Dealing with the Downpour
It rained and it rained. Three inches, five inches, nine inches, 13 inches of new water fell on Annapolis.
City Dock was underwater. Compromise Street was flooded. The low places in Eastport on Second Street and Chester Avenue and in West Annapolis on King George Street were flooded. Roads with the least bit of incline were sluiceways for water. Overloaded storm drains seeking new outlets made missiles of manhole covers.
On September 30, 2010, a mini-Isabel was flooding Annapolis.
Off West Street near the Visitors Center, employees at 30C West watched in amazement the torrents of rainfall. Yet the surface of the new parking lot facing them remained relatively dry. For months, employees and visitors had entered the building across wooden boards bridging an archeology dig in an ancient privy. The boards were gone now, covered by a new parking lot paved with 10,000 pervious bricks.
The innovative new technology of pervious pavers lets rain water return to the ground to replenish groundwater, the natural process intended by nature. This is what people at 30C West and the Visitors Center witnessed as the city was being drenched by the once-in-30-year deluge.
To capture the excess water from heavy, heavy rain before it could find its way to a storm drain, the parking lot is surrounded by six rain gardens planted with the flora and fauna typical of the Chesapeake Bay system. Sen. John Astle calls this space, designed in an elliptical pattern typical in the historic city by The O’Doherty Group, a Parking Garden.
And garden it is, filtering and cleansing the water of pollutants before it reaches College Creek and the Severn River. Visual amenities of cobblestone and recycled glass and one solar powered parking meter lend an aura of welcome to the 40,000 visitors arriving by bus, car, bicycle or motor scooter who get their introduction to the Capital City at this location.
Innovation Ain’t Easy
The vision and the work on this parking space began four years ago. The Annapolis and Anne Arundel County Visitors Center was under reconstruction. The surface parking lot, the construction staging area, was a muddy mess.
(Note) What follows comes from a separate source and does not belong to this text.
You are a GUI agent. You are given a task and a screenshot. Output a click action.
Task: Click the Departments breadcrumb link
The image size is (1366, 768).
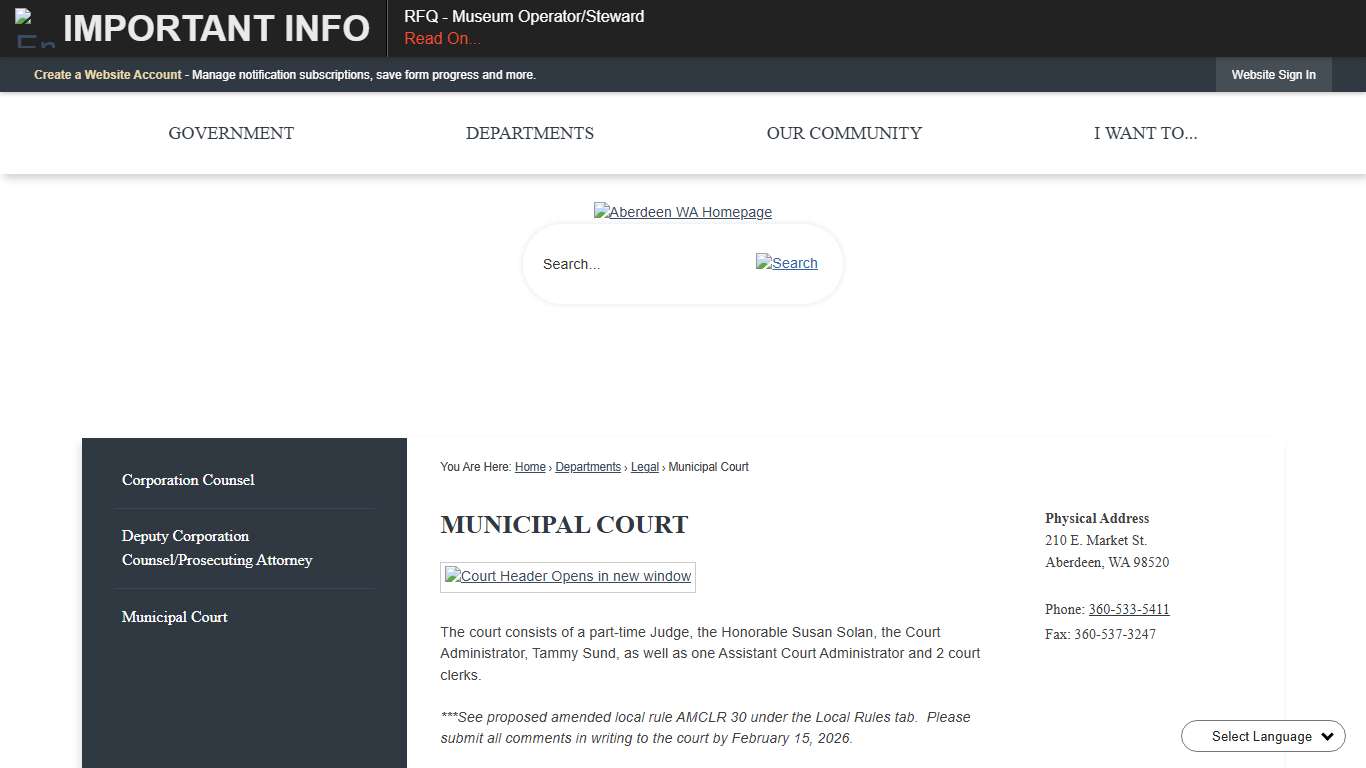coord(588,467)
What better place to demonstrate new green technology for stormwater control than here, in plain sight of visitors and elected state leaders who profess the need to clean up the Bay from harmful urban pollutant stormwater runoff. The City Council bit the bullet and included public parking lot conversions to pervious surfaces in its Capital Improvement Budget in 2006-07.
Little Gotts Court took four years to build. Annapolis today is an urban center and an historic city requiring archeology investigation and the approval of multiple agencies over construction, procedures not faced by builders at the turn of the century.
During the two-year archeology exploration, 9,000 artifacts were recovered from two privy sites dating back to the 1760s. In this fiscally pinched economy, $729,000 was finally secured through a stimulus grant from the Maryland Department of the Environment. Lily Openshaw, civil engineer with the city’s Department of Public Works, managed the Little Gotts Court Parking Garden construction project, the only grant-funded green project in an historic district in the state.
Once digging was under way, the new, one-of-a-kind, innovative environmentally sustainable project was completed through the heat of the summer in record time.
Why go to so much trouble?
Water defines Annapolis. Four creeks lace the city and empty into the Severn River. The Severn enters into Chesapeake Bay at its dead zone. Both have been declared impaired waters that cannot sustain wild life, fish or vegetation. The bounty of the Bay supports not only the region’s hospitality industry — housed above the new parking area — but also watermen, ship builders and the leisure and professional sailors who define the quality of life familiar to Annapolitans, a lifestyle they hope to pass on to their children and grandchildren.
Spurred on by citizens disappointed in the 30-year effort to clean up Chesapeake Bay — the world’s largest estuary and nursery for the ocean’s fish — the Federal Environmental Protection Agency unveiled a fast-track program for cleaning up the Bay. New enforcement regulations are to be focused on the impaired waterways and their tributaries. The responsibility for achieving pollution diets falls on local government, which was left out of the problem-solving for decades.
Little Gotts Court represents one local government collaborative effort to tackle the problem of stormwater runoff in an urban area. It is an example of what it takes to give Mother Nature a helping hand in restoring the waters of our creeks, rivers and Bay. It is an example to other localities of what can be done in reinventing antiquated stormwater systems. Helping to restore ecological balance is not inexpensive. The price for inaction and the cost of lost jobs and quality of life may be even greater.
One Down, Many to Go
The next time the rain comes down, the Parking Garden off Northwest Street will be doing its share to banish pollutants from our waterways and to replenish much-needed groundwater. Many more parking gardens are needed. Driveways? Roadway gutters? What will be the next Little Gotts Court of pervious pavers and stormwater capture?